## [WHAT YOU SHOULD DO]
Retype each line below precisely.

## [SOURCE RECORDS]

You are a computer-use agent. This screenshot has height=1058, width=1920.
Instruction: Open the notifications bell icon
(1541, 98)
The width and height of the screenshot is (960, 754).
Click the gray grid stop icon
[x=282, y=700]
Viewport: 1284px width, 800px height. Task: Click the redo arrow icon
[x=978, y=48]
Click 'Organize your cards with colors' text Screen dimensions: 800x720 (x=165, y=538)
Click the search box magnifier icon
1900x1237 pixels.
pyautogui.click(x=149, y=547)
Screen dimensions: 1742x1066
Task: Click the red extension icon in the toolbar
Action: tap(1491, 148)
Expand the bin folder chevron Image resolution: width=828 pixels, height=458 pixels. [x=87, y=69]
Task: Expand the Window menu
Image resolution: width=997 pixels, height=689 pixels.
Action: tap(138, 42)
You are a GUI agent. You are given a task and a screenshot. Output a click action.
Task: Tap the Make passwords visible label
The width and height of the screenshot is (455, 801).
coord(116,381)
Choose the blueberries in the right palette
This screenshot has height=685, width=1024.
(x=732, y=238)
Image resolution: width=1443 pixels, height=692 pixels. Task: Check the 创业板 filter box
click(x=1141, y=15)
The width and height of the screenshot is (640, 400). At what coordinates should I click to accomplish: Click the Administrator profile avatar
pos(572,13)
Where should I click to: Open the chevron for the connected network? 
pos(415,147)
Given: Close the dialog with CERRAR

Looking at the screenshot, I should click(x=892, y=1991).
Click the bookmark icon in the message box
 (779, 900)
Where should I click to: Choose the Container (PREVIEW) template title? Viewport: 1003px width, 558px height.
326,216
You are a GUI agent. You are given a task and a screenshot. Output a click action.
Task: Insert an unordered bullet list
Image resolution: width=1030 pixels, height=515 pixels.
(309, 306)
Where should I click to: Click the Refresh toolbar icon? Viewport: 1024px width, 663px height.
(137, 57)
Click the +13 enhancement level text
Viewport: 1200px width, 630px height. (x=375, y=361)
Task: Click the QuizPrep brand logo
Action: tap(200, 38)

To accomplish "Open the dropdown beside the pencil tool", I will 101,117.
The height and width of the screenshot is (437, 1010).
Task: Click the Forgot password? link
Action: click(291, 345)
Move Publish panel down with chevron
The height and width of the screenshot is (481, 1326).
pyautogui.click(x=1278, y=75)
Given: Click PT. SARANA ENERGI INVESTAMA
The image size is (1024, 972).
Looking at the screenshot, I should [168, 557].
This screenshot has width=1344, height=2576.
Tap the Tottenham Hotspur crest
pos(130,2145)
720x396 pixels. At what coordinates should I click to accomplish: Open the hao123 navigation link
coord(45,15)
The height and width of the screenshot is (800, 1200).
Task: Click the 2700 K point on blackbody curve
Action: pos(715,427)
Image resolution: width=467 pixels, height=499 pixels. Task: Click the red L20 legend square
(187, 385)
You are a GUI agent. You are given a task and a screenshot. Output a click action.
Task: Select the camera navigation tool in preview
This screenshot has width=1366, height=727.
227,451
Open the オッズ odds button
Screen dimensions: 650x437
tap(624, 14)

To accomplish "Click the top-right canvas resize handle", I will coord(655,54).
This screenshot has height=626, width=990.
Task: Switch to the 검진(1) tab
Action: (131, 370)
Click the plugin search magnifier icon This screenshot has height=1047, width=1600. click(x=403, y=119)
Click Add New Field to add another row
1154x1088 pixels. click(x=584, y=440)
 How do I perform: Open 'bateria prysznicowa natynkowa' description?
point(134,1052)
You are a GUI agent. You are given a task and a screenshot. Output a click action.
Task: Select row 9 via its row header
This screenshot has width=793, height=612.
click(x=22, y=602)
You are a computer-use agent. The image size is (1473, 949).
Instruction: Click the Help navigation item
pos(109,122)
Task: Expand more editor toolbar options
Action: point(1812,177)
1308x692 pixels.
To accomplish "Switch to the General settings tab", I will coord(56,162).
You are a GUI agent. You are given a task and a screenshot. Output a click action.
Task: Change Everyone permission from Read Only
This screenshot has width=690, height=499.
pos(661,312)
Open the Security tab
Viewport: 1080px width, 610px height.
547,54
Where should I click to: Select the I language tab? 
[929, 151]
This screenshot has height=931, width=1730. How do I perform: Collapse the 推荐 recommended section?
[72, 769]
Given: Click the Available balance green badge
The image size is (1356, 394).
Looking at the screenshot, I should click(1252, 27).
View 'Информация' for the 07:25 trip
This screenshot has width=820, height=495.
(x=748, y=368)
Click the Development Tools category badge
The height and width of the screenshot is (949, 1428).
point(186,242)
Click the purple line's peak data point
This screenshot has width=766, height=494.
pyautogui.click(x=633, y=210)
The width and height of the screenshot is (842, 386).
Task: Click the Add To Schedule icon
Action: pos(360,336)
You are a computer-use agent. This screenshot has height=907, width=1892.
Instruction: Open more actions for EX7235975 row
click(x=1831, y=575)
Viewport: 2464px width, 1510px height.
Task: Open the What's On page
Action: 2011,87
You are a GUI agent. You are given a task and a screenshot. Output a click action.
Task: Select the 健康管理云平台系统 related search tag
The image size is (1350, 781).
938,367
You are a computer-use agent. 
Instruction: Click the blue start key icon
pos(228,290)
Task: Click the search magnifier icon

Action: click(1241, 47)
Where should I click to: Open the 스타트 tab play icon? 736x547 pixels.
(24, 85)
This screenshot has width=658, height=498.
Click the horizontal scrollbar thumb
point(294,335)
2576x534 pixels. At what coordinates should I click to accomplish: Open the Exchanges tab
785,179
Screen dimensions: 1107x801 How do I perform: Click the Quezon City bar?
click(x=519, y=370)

## [SOLVED PROBLEM]
You are a computer-use agent. This screenshot has height=1058, width=1920.
Instruction: Open the notifications bell icon
(1541, 98)
The width and height of the screenshot is (960, 754).
Click the gray grid stop icon
[x=282, y=700]
Viewport: 1284px width, 800px height. Task: Click the redo arrow icon
[x=978, y=48]
Click 'Organize your cards with colors' text Screen dimensions: 800x720 (x=165, y=538)
Click the search box magnifier icon
1900x1237 pixels.
pyautogui.click(x=149, y=547)
Screen dimensions: 1742x1066
Task: Click the red extension icon in the toolbar
Action: tap(1491, 148)
Expand the bin folder chevron Image resolution: width=828 pixels, height=458 pixels. [x=87, y=69]
Task: Expand the Window menu
Image resolution: width=997 pixels, height=689 pixels.
Action: tap(138, 42)
You are a GUI agent. You are given a task and a screenshot. Output a click action.
Task: Tap the Make passwords visible label
The width and height of the screenshot is (455, 801).
coord(116,381)
Choose the blueberries in the right palette
This screenshot has height=685, width=1024.
(x=732, y=238)
Image resolution: width=1443 pixels, height=692 pixels. Task: Check the 创业板 filter box
click(x=1141, y=15)
The width and height of the screenshot is (640, 400). At what coordinates should I click to accomplish: Click the Administrator profile avatar
pos(572,13)
Where should I click to: Open the chevron for the connected network? 
pos(415,147)
Given: Close the dialog with CERRAR

Looking at the screenshot, I should click(x=892, y=1991).
Click the bookmark icon in the message box
 (779, 900)
Where should I click to: Choose the Container (PREVIEW) template title? Viewport: 1003px width, 558px height.
326,216
You are a GUI agent. You are given a task and a screenshot. Output a click action.
Task: Insert an unordered bullet list
Image resolution: width=1030 pixels, height=515 pixels.
(309, 306)
Where should I click to: Click the Refresh toolbar icon? Viewport: 1024px width, 663px height.
(137, 57)
Click the +13 enhancement level text
Viewport: 1200px width, 630px height. (x=375, y=361)
Task: Click the QuizPrep brand logo
Action: tap(200, 38)

To accomplish "Open the dropdown beside the pencil tool", I will 101,117.
The height and width of the screenshot is (437, 1010).
Task: Click the Forgot password? link
Action: click(291, 345)
Move Publish panel down with chevron
The height and width of the screenshot is (481, 1326).
pyautogui.click(x=1278, y=75)
Given: Click PT. SARANA ENERGI INVESTAMA
The image size is (1024, 972).
Looking at the screenshot, I should [168, 557].
This screenshot has width=1344, height=2576.
Tap the Tottenham Hotspur crest
pos(130,2145)
720x396 pixels. At what coordinates should I click to accomplish: Open the hao123 navigation link
coord(45,15)
The height and width of the screenshot is (800, 1200).
Task: Click the 2700 K point on blackbody curve
Action: pos(715,427)
Image resolution: width=467 pixels, height=499 pixels. Task: Click the red L20 legend square
(187, 385)
You are a GUI agent. You are given a task and a screenshot. Output a click action.
Task: Select the camera navigation tool in preview
This screenshot has width=1366, height=727.
227,451
Open the オッズ odds button
Screen dimensions: 650x437
tap(624, 14)

To accomplish "Click the top-right canvas resize handle", I will coord(655,54).
This screenshot has height=626, width=990.
Task: Switch to the 검진(1) tab
Action: (131, 370)
Click the plugin search magnifier icon This screenshot has height=1047, width=1600. click(x=403, y=119)
Click Add New Field to add another row
1154x1088 pixels. click(x=584, y=440)
 How do I perform: Open 'bateria prysznicowa natynkowa' description?
point(134,1052)
You are a GUI agent. You are given a task and a screenshot. Output a click action.
Task: Select row 9 via its row header
This screenshot has width=793, height=612.
click(x=22, y=602)
You are a computer-use agent. The image size is (1473, 949).
Instruction: Click the Help navigation item
pos(109,122)
Task: Expand more editor toolbar options
Action: point(1812,177)
1308x692 pixels.
To accomplish "Switch to the General settings tab", I will coord(56,162).
You are a GUI agent. You are given a task and a screenshot. Output a click action.
Task: Change Everyone permission from Read Only
This screenshot has width=690, height=499.
pos(661,312)
Open the Security tab
Viewport: 1080px width, 610px height.
547,54
Where should I click to: Select the I language tab? 
[929, 151]
This screenshot has height=931, width=1730. How do I perform: Collapse the 推荐 recommended section?
[72, 769]
Given: Click the Available balance green badge
The image size is (1356, 394).
Looking at the screenshot, I should click(1252, 27).
View 'Информация' for the 07:25 trip
This screenshot has width=820, height=495.
(x=748, y=368)
Click the Development Tools category badge
The height and width of the screenshot is (949, 1428).
point(186,242)
Click the purple line's peak data point
This screenshot has width=766, height=494.
pyautogui.click(x=633, y=210)
The width and height of the screenshot is (842, 386).
Task: Click the Add To Schedule icon
Action: pos(360,336)
You are a computer-use agent. This screenshot has height=907, width=1892.
Instruction: Open more actions for EX7235975 row
click(x=1831, y=575)
Viewport: 2464px width, 1510px height.
Task: Open the What's On page
Action: 2011,87
You are a GUI agent. You are given a task and a screenshot. Output a click action.
Task: Select the 健康管理云平台系统 related search tag
The image size is (1350, 781).
938,367
You are a computer-use agent. 
Instruction: Click the blue start key icon
pos(228,290)
Task: Click the search magnifier icon

Action: click(1241, 47)
Where should I click to: Open the 스타트 tab play icon? 736x547 pixels.
(24, 85)
This screenshot has width=658, height=498.
Click the horizontal scrollbar thumb
point(294,335)
2576x534 pixels. At what coordinates should I click to accomplish: Open the Exchanges tab
785,179
Screen dimensions: 1107x801 How do I perform: Click the Quezon City bar?
click(x=519, y=370)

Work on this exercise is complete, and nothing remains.